Saber um pouco mais... (5)



 
 
 
 

Queimada em Roraima
Foto: Araquém Alcântara (1998)

O jornalista Marcelo Leite, editor de Ciência do jornal Folha de São Paulo e autor do livro Floresta Amazônica (Publifolha), não vê progresso algum do Brasil na questão ambiental, que continua descasada de um planejamento estratégico do governo. “Só depois de publicados em revistas internacionais artigos alertando para a possibilidade de indução de desmatamento como resultado das obras de infra-estrutura é que o governo promete aprofundar estudos de impacto ambiental. Sem pressão da opinião pública nacional e internacional, o governo faz muito pouco para prevenir problemas futuros e gasta enorme quantidade de recursos em atividades de fiscalização e repressão, necessárias, mas que não são solução”, observa o jornalista, para quem há muitos projetos isolados, mas falta um planejamento mais global para a região, uma política para a Amazônia que coordene de forma racional atividades menos agressivas, como manejo sustentável de madeira, sistemas agro-florestais e ecoturismo.

 
 
 
 
 

Queimada e desmatamento no entorno do
Parque Indígena do Xingu (MT)
Foto: Pedro Martinelli  (1999)

Entre os poucos projetos brasileiros, um dos considerados prioritários na opinião de Paulo Adário, do Greenpeace, é a demarcação das terras indígenas, preservando um patrimônio cultural e florestal, já que os índios vivem na floresta há centenas de anos e possuem grande conhecimento da natureza. Mas nem para assegurar demarcações eficazes, e livres de invasões, o governo atual tem mostrado capacidade. Segundo levantamento feito pela Funai, nada menos que 84% dos territórios indígenas já demarcados sofrem avarias de toda ordem – como problemas de arrendamento, exploração mineral e florestal, perturbações provocadas pela construção de estradas e interferência do setor elétrico.

********

◆ Tarefas ◆
(1) Responda às perguntas abaixo com base no texto sobre a Amazônia.
(a) De qual seção do jornal Folha de São Paulo Marcelo Leite é editor?
(b) A qual organização pertence Paulo Adário?
(c) Segundo o levantamento da Funai, que porcentagem dos territórios indígenas já demarcados sofre avarias?
(2) Por favor, escreva a continuação do texto sobre a Amazônia a partir da última frase.

********

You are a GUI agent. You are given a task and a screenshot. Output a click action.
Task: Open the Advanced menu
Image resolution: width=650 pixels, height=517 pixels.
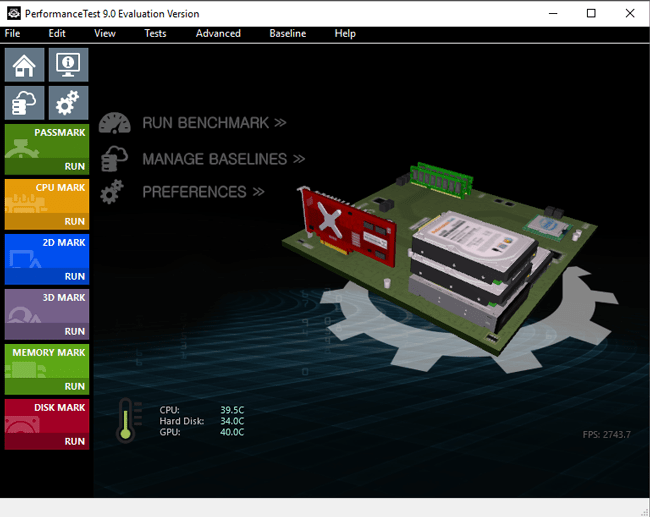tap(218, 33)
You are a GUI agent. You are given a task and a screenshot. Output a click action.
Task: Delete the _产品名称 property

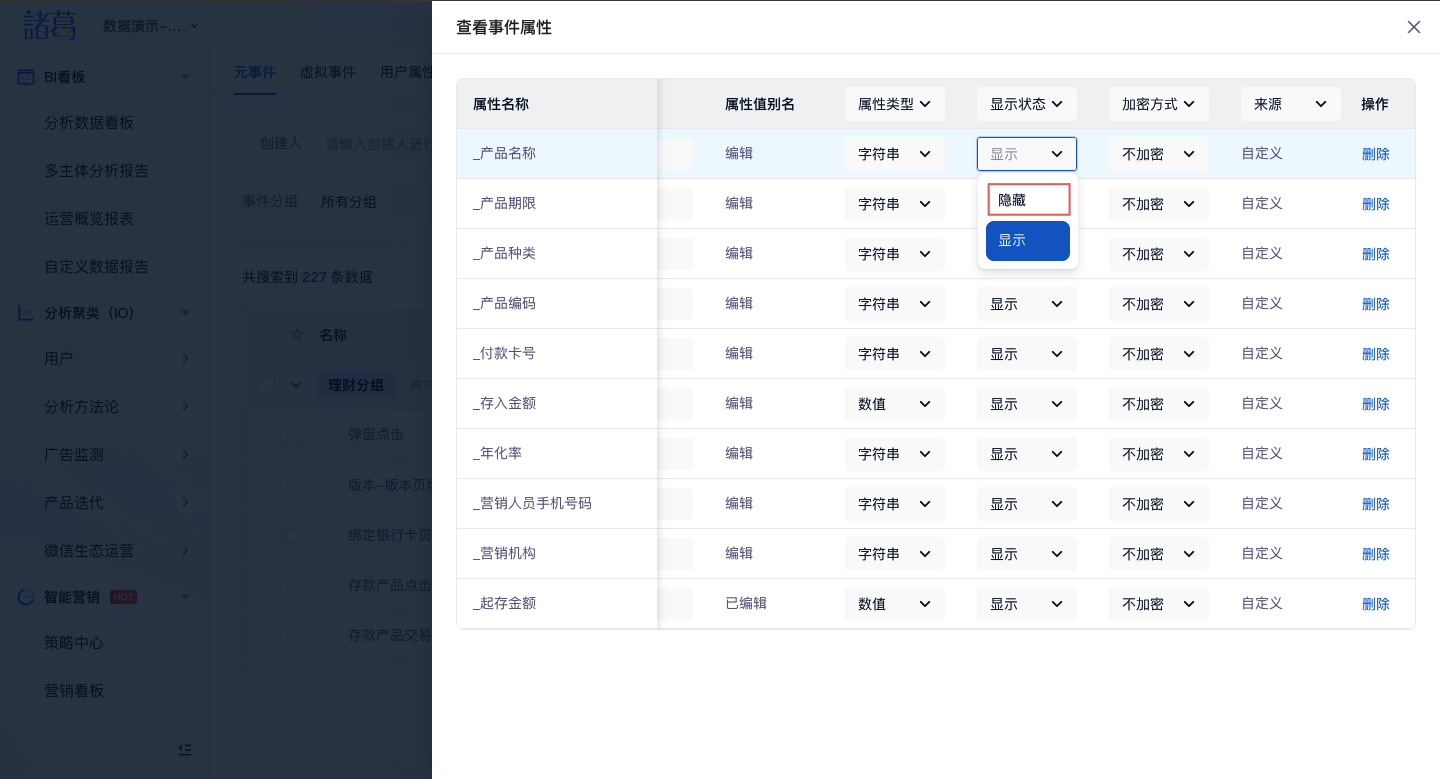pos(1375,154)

********

◆ Respostas dos exercícios ◆
(1)
(a) Ciência
(b) Greenpeace
(c) 84%

(2)
 
 
 
 
 

Balsa de garimpeiros no rio Madeira (RO)
Foto: Araquém Alcântara (1996)

Para a senadora Marina Silva a ausência de um projeto que sistematize a parceria da pesquisa científica com as comunidades da floresta é um desperdício, uma vez que os índios têm conhecimento milenar da biodiversidade que cerca suas culturas, assim como o caboclo e o ribeirinho têm intimidade de séculos de convivência com as soluções que a floresta oferece. “Qualquer abordagem sobre a Amazônia que não considere essas contribuições preexistentes na região padece de distanciamento da realidade. E às vezes a ciência, de forma prepotente, nega a riqueza desse conhecimento”, sentencia Marina.

 
 

Lagartas no Parque Nacional do Araguaia (TO)
Foto: Araquém Alcântara (1996)

O primeiro projeto de maior amplitude de acesso à biodiversidade brasileira, aliando desenvolvimento sustentável e conservacionismo ambiental, foi de autoria da própria senadora em seu primeiro mandato, 1995. Incluía, entre outros princípios, como acessar os recursos naturais e remunerar o saber, levando em conta o reconhecimento das populações. Segundo Marina, a sustentabilidade tem de se dar mediante uma “tríplice aliança” envolvendo Estado, o dono dos recursos (proprietário) e o investidor. “Se o Estado autoriza o investimento, mas a comunidade não concorda, nada feito. Tem haver sintonia”.

 
 
 

Menino da comunidade de pescadores
no município de Soure, Ilha de Marajó (PA)
Foto: Araquém Alcântara (1997)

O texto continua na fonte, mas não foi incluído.